Finally some perl!

Matts on 2006-05-31T22:01:41

Yes it's been yonks since I posted any perl. Well today I learned that read() can take an offset to where to put data in your $buf, so I can implement what should be an efficient grep for multiple strings in binary data (i.e. where I can't do: while (<$fh>) ). So given $fh and @strings and max() from List::Util, I can do this:

    my $max_len = max(map{length} @strings);
    my $regexp = "(" . join("|", map {quotemeta} @strings) . ")";
    my $buf = '';
    while (1) {
        substr($buf, 0, length($buf) - $max_len) = "";
        my $len = read($fh, $buf, 8096, length($buf));
        last unless $len;
        if ($buf =~ /$regexp/o) {
            return $1;
        }
    }
I could probably add code to show where in the file it matched, but I don't need that.


Use array storage instead?

ChrisDolan on 2006-06-01T01:23:48

I've found something more like the following to be useful:

                my $max_len = max(8096,map{length} @strings);
                my $regexp = "(" . join("|", map {quotemeta} @strings) . ")";
                my @buf = ('');
                while (1) {
                        my $len = read($fh, $buf[1], $max_len);
                        last unless $len;
                        if ("@buf" =~ /$regexp/o) {
                                return $1;
                        }
                        shift @buf;
                }

I've not benchmarked which solution is faster, but I'd speculate that the substr is slower than the concat plus shift. Note that this implementation pulls a minimum of 8096 bytes at a time, but it might be longer is the match strings are longer.

Re:Use array storage instead?

Matts on 2006-06-01T01:51:30

Think again:
      s/iter chris  matt
chris   4.61    --  -50%
matt    2.32   99%    --

/o is *evil*

duff on 2006-06-01T14:46:49

I hope you're using this code only as part of the mainline of a script and not as a subroutine or in a module. But even still, it's often the case that scripts turn into modules at some point, so don't use /o if you can help it. It doesn't really buy you anything and could actually cause problems as your program grows. If you think you need /o, you really just need qr//. When someone uses /o it is almost always a case of premature optimization (99.99999999999% of the time :-).

Re:/o is *evil*

Matts on 2006-06-01T14:52:36

True. Laziness was in the way. Changed to qr() now.

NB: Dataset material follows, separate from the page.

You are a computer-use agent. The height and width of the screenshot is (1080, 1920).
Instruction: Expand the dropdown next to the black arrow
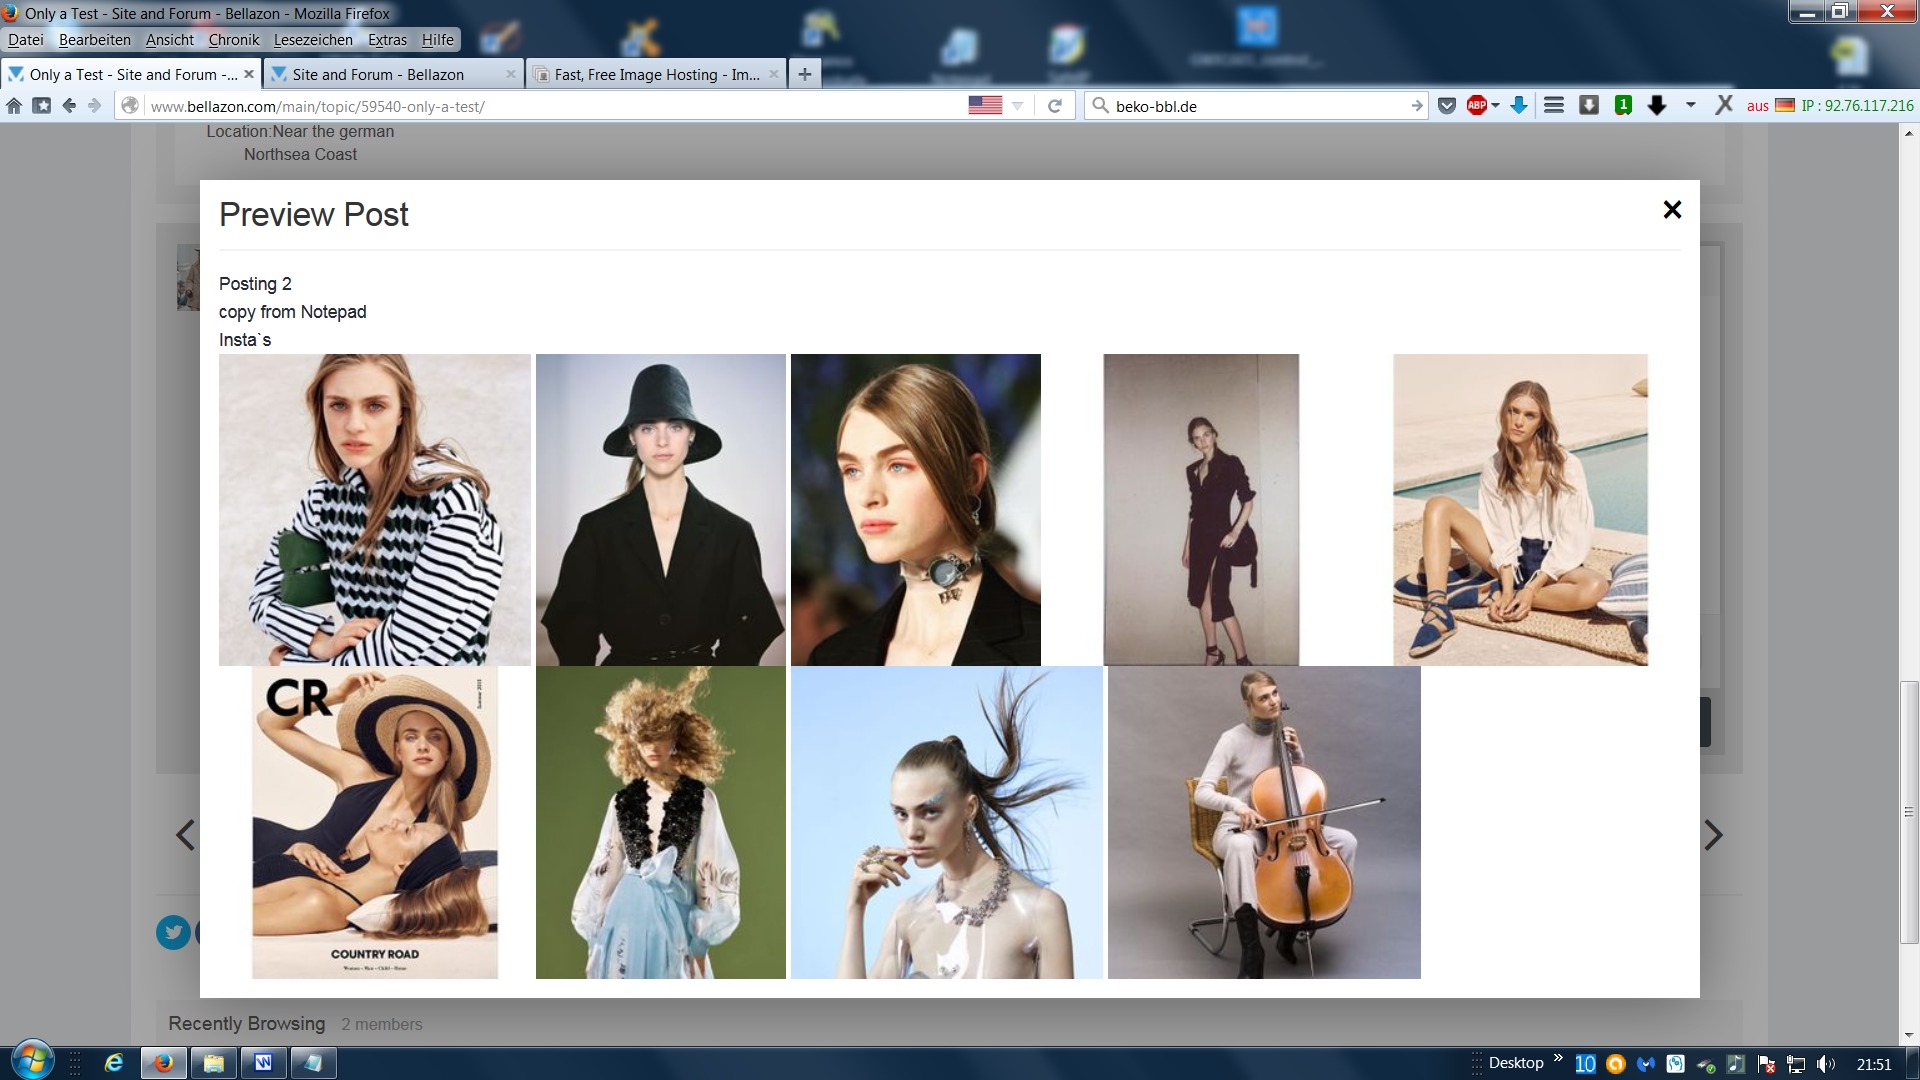[1690, 106]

Use a meaningful loop termination condition

Aristotle on 2006-06-01T20:28:03

It’s easy to arrange:

my $max_len = max map length, @strings;
my $rx = qr/(@{[ join '|', map quotemeta, @strings ]})/;
my $buf = '';
while ( read $fh, $buf, 8096, length $buf ) {
    return $1 if $buf =~ $rx;
    substr $buf, 0, length $buf - $max_len, '';
}

As a bonus the code is shorter and clearer.

The following is a tweak to avoid unnecessarily shrinking $buf when the space is needed for the read that immediately follows, and it may or may not be faster by a few percent. I didn’t benchmark (or even test) it.

my $max_len = max map length, @strings;
my $rx = qr/(@{[ join '|', map quotemeta, @strings ]})/;
my $buf = '';
my $offs = 0;
while ( my $read = read $fh, $buf, 8096, $offs ) {
    substr( $buf, $offs + $read ) = ''; # throw away residue
    return $1 if $buf =~ $rx;
    substr( $buf, 0, $max_len ) = substr $buf, -$max_len;
    $offs = $max_len;
}